Paris et Londres sur les mêmes bateaux
16 septembre 2010
Article publié dans L'Action Française 2000
Paris et Londres promettent d'accroitre leur coopération en matière de défense. Quelques perspectives se dessinent effectivement, mais les réalisations ne seront sans doute pas à la mesure de l'enthousiasme affiché par les politiques.
L'Entente cordiale va-t-elle se reconstituer à la faveur de la Crise ? Le vendredi 3 septembre 2010, Hervé Morin a reçu à Paris Liam Fox, son homologue britannique. Dans un contexte économique difficile, tandis que Londres achève la revue stratégique de sa politique de défense, les ministres se seraient dits « prêts à développer leur coopération bilatérale avec l'objectif de mutualiser plusieurs équipements militaires », selon un communiqué diffusé par l'hôtel de Brienne.
Convergence de vues
Afghanistan, lutte contre le terrorisme, soutien au Pakistan, lutte contre la piraterie, Kosovo, Proche-Orient, Iran, Géorgie... La France et le Royaume-Uni « ont une très grande concordance de vues sur tous les dossiers majeurs », ont observé les sénateurs Josselin de Rohan et Daniel Reiner dans un rapport enregistré le 9 juillet. Lors de leur rencontre, les ministres ont confirmé, notamment, leur volonté commune de réformer l'Alliance atlantique avec comme objectifs « une réduction de la bureaucratie, un contrôle budgétaire plus accru, la diminution des états-majors ». De part et d'autre de la Manche, entre chacune des trois armées, les relations seraient « excellentes » ; leur collaboration se serait « indiscutablement renforcée » depuis le sommet de Saint-Malo de 1996, si l'on en croit les parlementaires.
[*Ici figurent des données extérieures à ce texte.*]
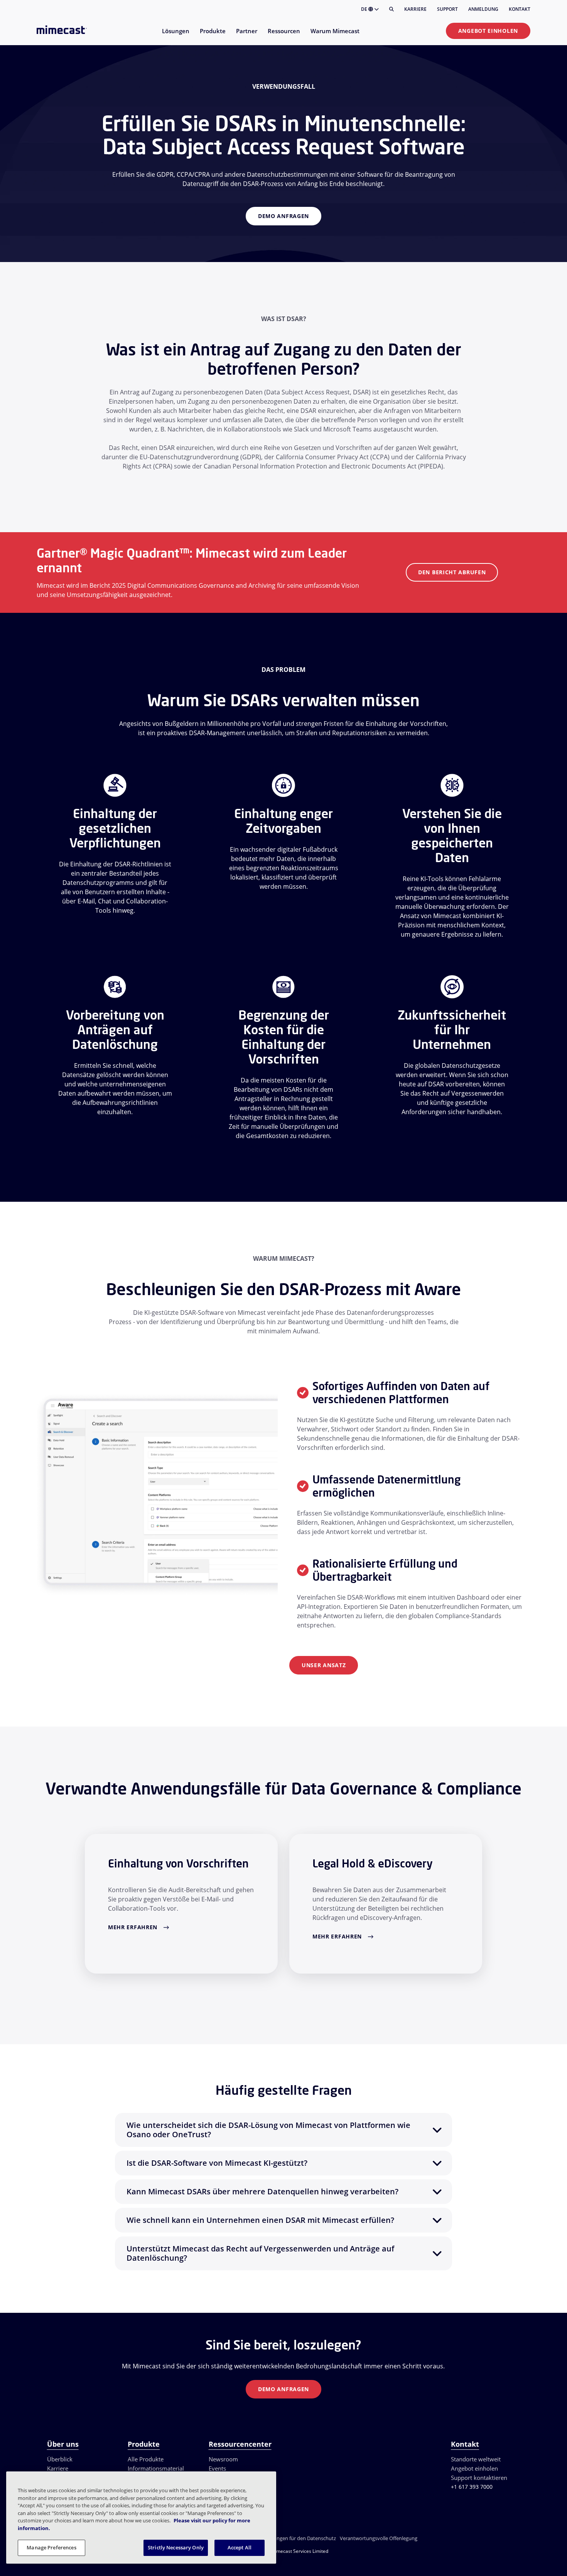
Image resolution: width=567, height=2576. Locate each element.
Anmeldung (483, 9)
En juillet 2009, par exemple, des procédures de "soutien mutuel outre-mer" ont été définies, permettant à l'un des pays d'utiliser, si nécessaire, les installations de l'autre. En février dernier a été signé un accord pour opérer en commun des acquisitions d'urgence. Depuis quatre ans, un "groupe de haut niveau" promeut la coopération en matière d'armement. Mais concernant les programmes, le bilan s'avère « mitigé » aux yeux des rapporteurs. Le journaliste Jean-Dominique Merchet l'a confirmé : « Si l'on exclut l'aventure, coûteuse et chaotique, de l'A400M, le seul domaine de coopération est celui des missiles de MBDA [une entreprise franco-britannique], avec l'Aster et le Météor, qui sont des programmes déjà bien engagés. La suite pourrait être prise par le missile tactique naval, si les budgets le permettent. » (Secret Défense, 14/09/2010)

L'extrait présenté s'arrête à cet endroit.